_DIRECTIONS_
Please transcribe, word for word, only the lines from the one containing "Click the blue information icon" through the last line of the records below, both included, and leave out every picture.

_DATA FOR THIS TASK_

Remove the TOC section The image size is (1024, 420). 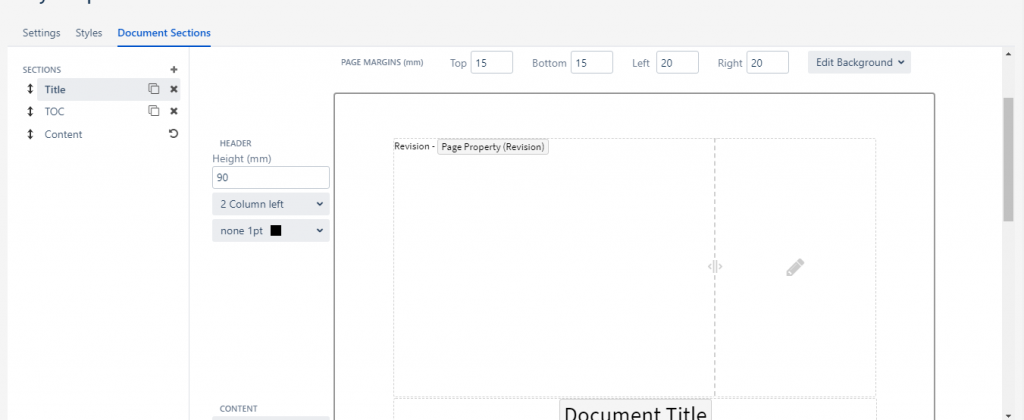(x=174, y=111)
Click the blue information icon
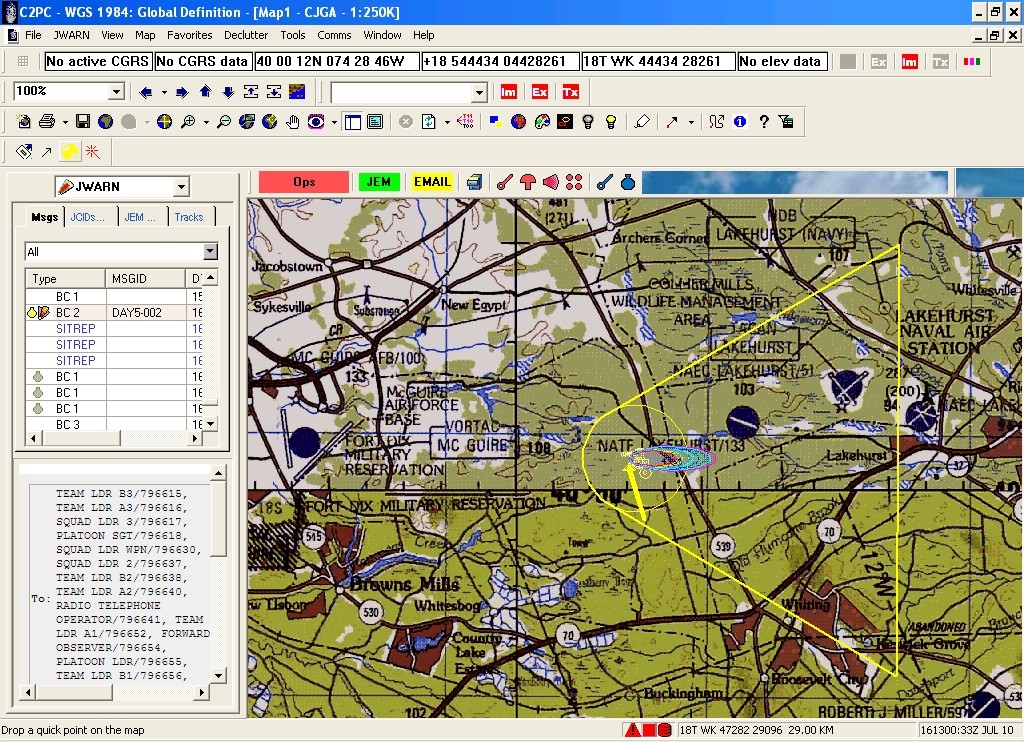 (x=740, y=121)
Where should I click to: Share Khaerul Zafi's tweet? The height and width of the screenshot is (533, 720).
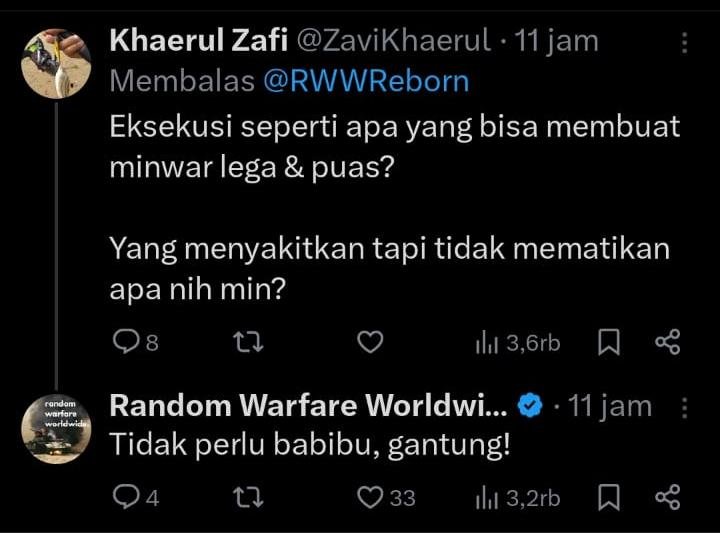coord(668,342)
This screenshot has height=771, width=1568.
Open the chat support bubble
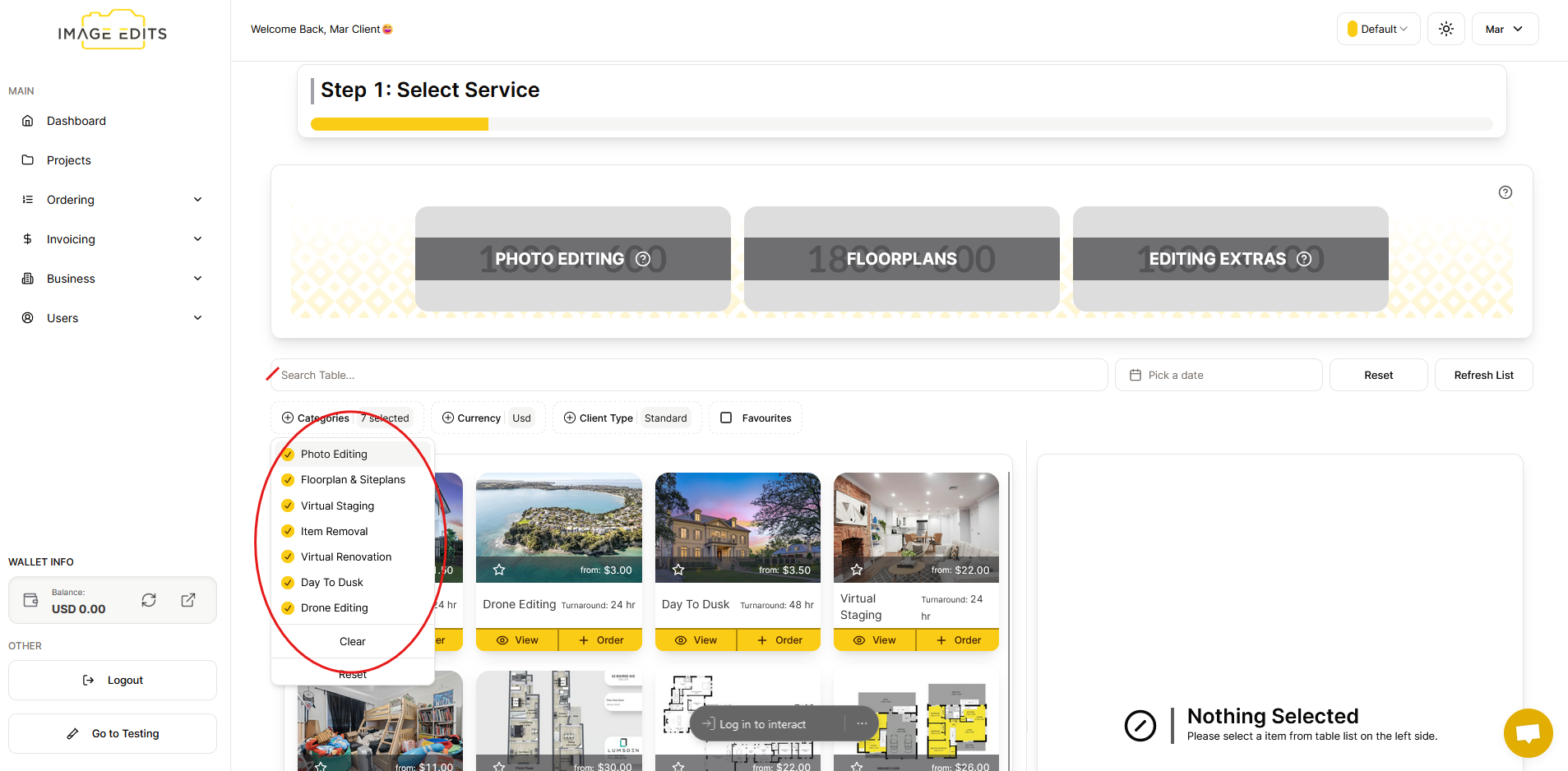coord(1528,732)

_RESULT_
Click the blue information icon
 (x=740, y=121)
Where should I click to: Share Khaerul Zafi's tweet? The height and width of the screenshot is (533, 720).
coord(668,342)
This screenshot has height=771, width=1568.
Open the chat support bubble
coord(1528,732)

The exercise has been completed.